Bien que ces défis méritent d'être pris en considération, aucun d'entre eux ne constitue un obstacle insurmontable à une utilisation plus efficace des données de vision pour optimiser les processus. Les sections suivantes présentent les facteurs essentiels que les fabricants doivent prendre en compte et traiter pour réussir cette transition.

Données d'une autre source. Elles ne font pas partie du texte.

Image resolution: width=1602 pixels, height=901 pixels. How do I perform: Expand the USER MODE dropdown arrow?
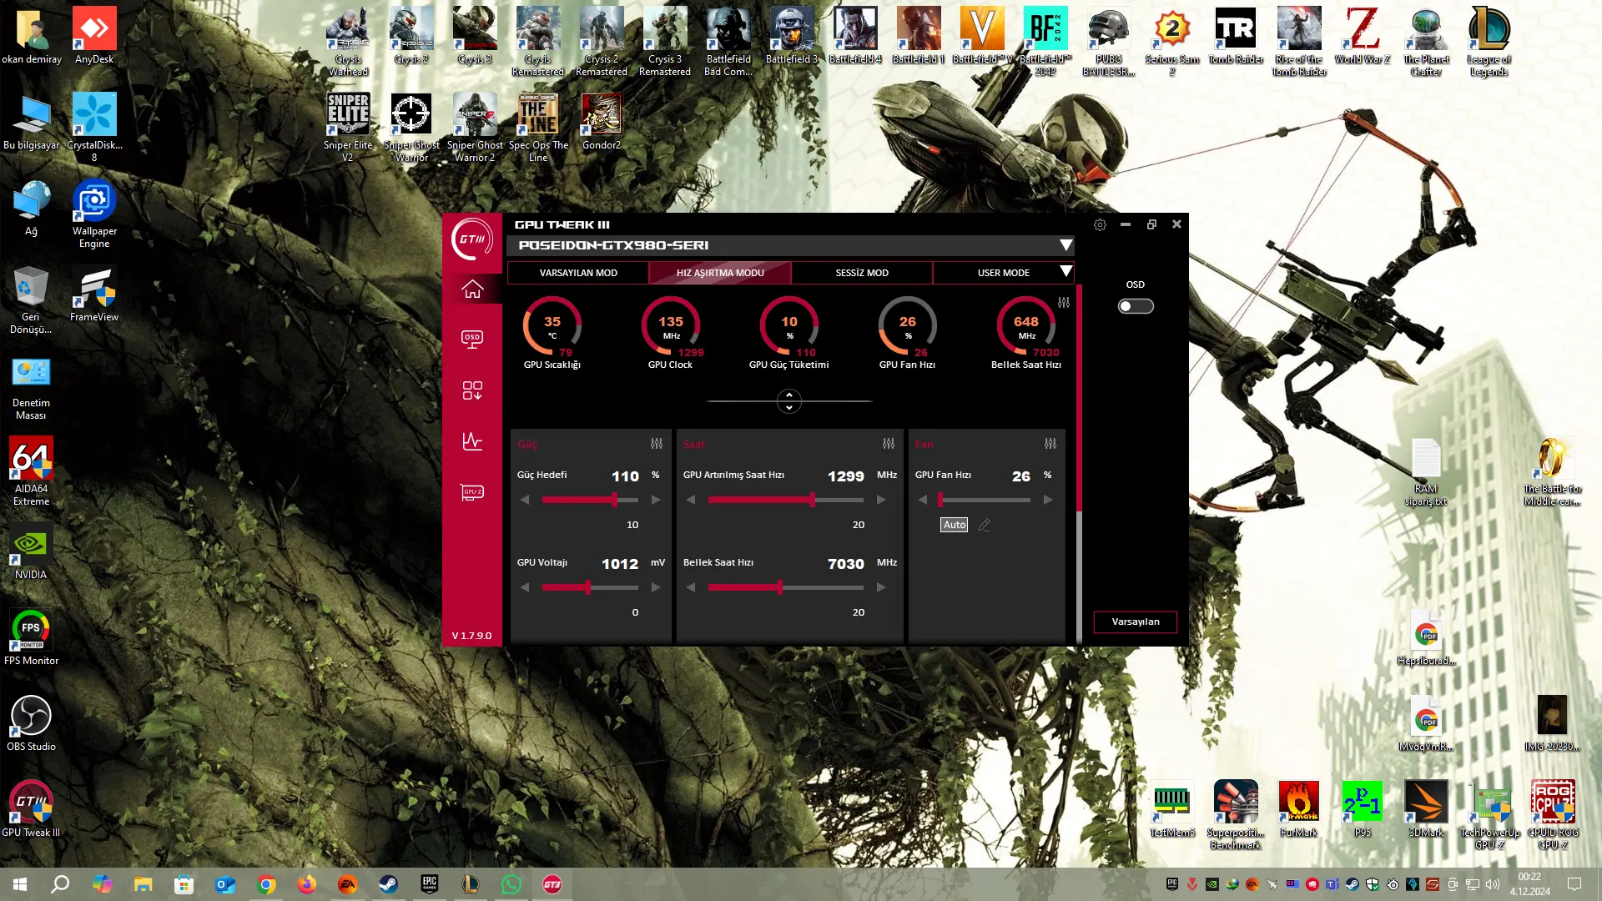coord(1065,272)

Considérations-clés dans l'agrégation des données

La mise en œuvre d'outils d'analyse basés sur la vision industrielle pour optimiser les processus nécessite une planification rigoureuse et une exécution maîtrisée. Les équipes d’ingénierie et qualité doivent évaluer l’infrastructure existante (capacité du réseau, stockage des données, puissance de traitement) pour s'assurer qu'elle peut gérer les charges actuelles et futures liées à ces outils d'analyse.

Exploiter les données issues de la vision industrielle pour l’analyse nécessite une expertise pluridisciplinaire, à la croisée de la vision industrielle, de l’analyse de données et des processus de fabrication.Les organisations peuvent former leurs collaborateurs ou faire appel à des partenaires spécialisés. De nombreuses études du secteur rappellent les difficultés auxquelles les fabricants sont confrontés pour recruter des talents qualifiés. Des programmes de montée en compétence et de reconversion sont donc nécessaires, mais ils exigent du temps et des investissements. Cependant, les solutions de vision industrielle les plus récentes proposent des interfaces plus intuitives et des modèles d'IA prêts à l'emploi, facilitant ainsi leur adoption.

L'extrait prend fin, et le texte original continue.